Test Strategy¶
This document describes the practical test approach for diffsan (a monolithic Python CLI run via pipx) with a focus on: fast local feedback, high confidence in CI, and minimal operational overhead.
Goals¶
- Catch regressions in core behaviors: diff preparation, redaction, truncation, prompt construction, schema validation, and GitLab posting.
- Ensure artifacts are always written (prompt + agent output + run status) even on failure.
- Keep tests small, deterministic, and offline by default.
- Make it easy to add new skip rules, agents, and SCM providers without rewriting tests.
Non-goals¶
- Full end-to-end integration tests on every CI run (agent calls are expensive and flaky).
- Perfect secret detection correctness (best-effort regex); tests assert no raw secret leaks rather than perfect detection coverage.
- Exhaustive GitLab position algorithm validation (we test happy paths + graceful degradation).
Test pyramid¶
1) Unit tests (offline, fast)¶
These cover deterministic pure logic and schema validation. They should run in <5s locally.
Targets
- Config merging / precedence
- Diff filtering, prioritization, truncation
- Secret scanning + redaction
- Fingerprinting + stable IDs
- Prompt assembly
- JSON parsing + Pydantic validation
- Markdown formatting of summary metadata/truncation
Tooling
pytestpytest-cov(optional)- Avoid network and subprocess calls (mock them)
2) Component tests (offline with fakes/mocks)¶
These test modules with controlled dependencies:
- Agent runners with fake subprocess execution (Cursor and Codex paths)
- GitLab client with a fake HTTP server or mocked transport
- Orchestrator pipeline with faked agent + faked GitLab client, verifying artifacts/events
These provide confidence in interactions and error handling without calling external services.
3) Smoke test (optional, manual or scheduled)¶
A single real run against:
- selected agent CLI (Cursor or Codex)
- GitLab API posting
This is expensive; keep it manual or run nightly/scheduled to avoid flakiness and cost.
Canonical test fixtures¶
All fixtures live under tests/fixtures/:
tests/fixtures/
diffs/
small.patch
large.patch
secrets.patch
only_docs.patch
agent_outputs/
valid_review.json
invalid_not_json.txt
invalid_schema.json
mixed_markdown_and_json.txt
gitlab/
mr_notes_with_prior_summary.json
mr_details_auto_merge_true.json
create_note_response.json
create_discussion_response.json
create_discussion_position_error.json
Fixture guidance:
*.patchshould be small and readable.secrets.patchshould include synthetic secrets (not real) and assert they are redacted.- Agent outputs should include both parse failures (not JSON) and schema failures (JSON but wrong fields).
What to test (by module)¶
core/config.py¶
Unit tests
- Default config loads with sensible values.

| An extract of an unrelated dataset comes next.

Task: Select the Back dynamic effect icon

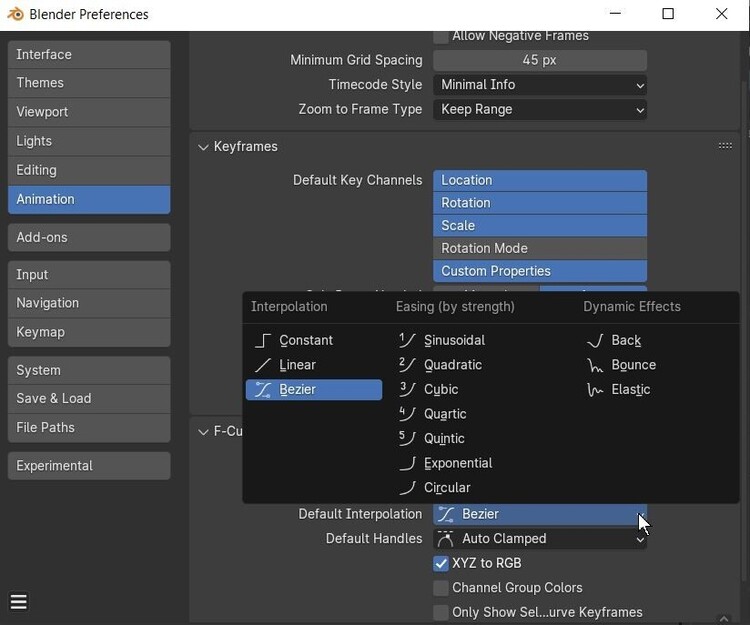Action: pyautogui.click(x=595, y=341)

- Precedence: CLI flags > env/CI vars > repo file > defaults.
- Invalid config produces
CONFIG_PARSE_ERROR.
Example checks
max_diff_charsoverridden by env var is reflected inAppConfig.- Unknown field behavior matches your policy (strict or permissive).
core/diff_provider.py¶
Unit tests
- Environment parsing for CI variables (MR iid, project id, branches).
- Command construction for
git fetch origin <target>+git diff target...head.
Component tests
- Subprocess wrapper returns a fixture diff for “git diff”; provider returns
DiffBundle.
Failure tests
- Missing required CI vars raises
DIFF_FETCH_FAILEDwith context. - Git command non-zero exit raises
DIFF_FETCH_FAILED(retryable: false by default).
core/preprocess.py¶
Unit tests
- Ignore globs exclude expected paths.
- Prioritization sorts code files ahead of docs.
- Truncation obeys:
max_diff_charsmax_filesmax_hunks_per_file
- Truncation report contains:
truncated, counts, and at least oneTruncationItemwhen truncated.

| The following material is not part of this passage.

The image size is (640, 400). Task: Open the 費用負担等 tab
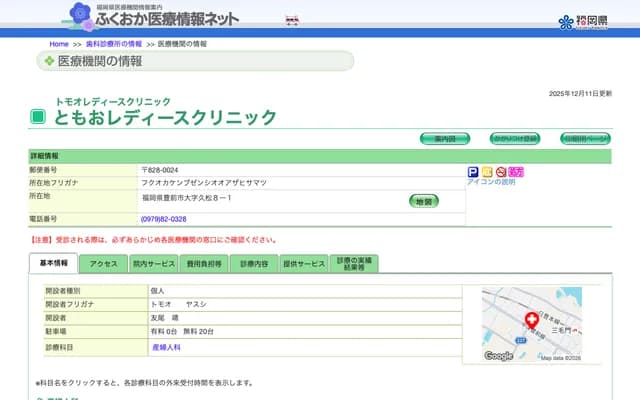point(203,264)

- Secret scanning/redaction:
- matches generate
RedactionReport.found == true - secrets replaced with
[REDACTED] - no raw secret ends up in report, events, or stdout (only hash/length)
- matches generate
Edge cases
- Binary diffs / large blobs are handled without crashes (may be excluded).
- Diff with unusual encoding doesn’t crash (best-effort).
core/fingerprint.py¶
Unit tests
- Fingerprint stable for identical diff text.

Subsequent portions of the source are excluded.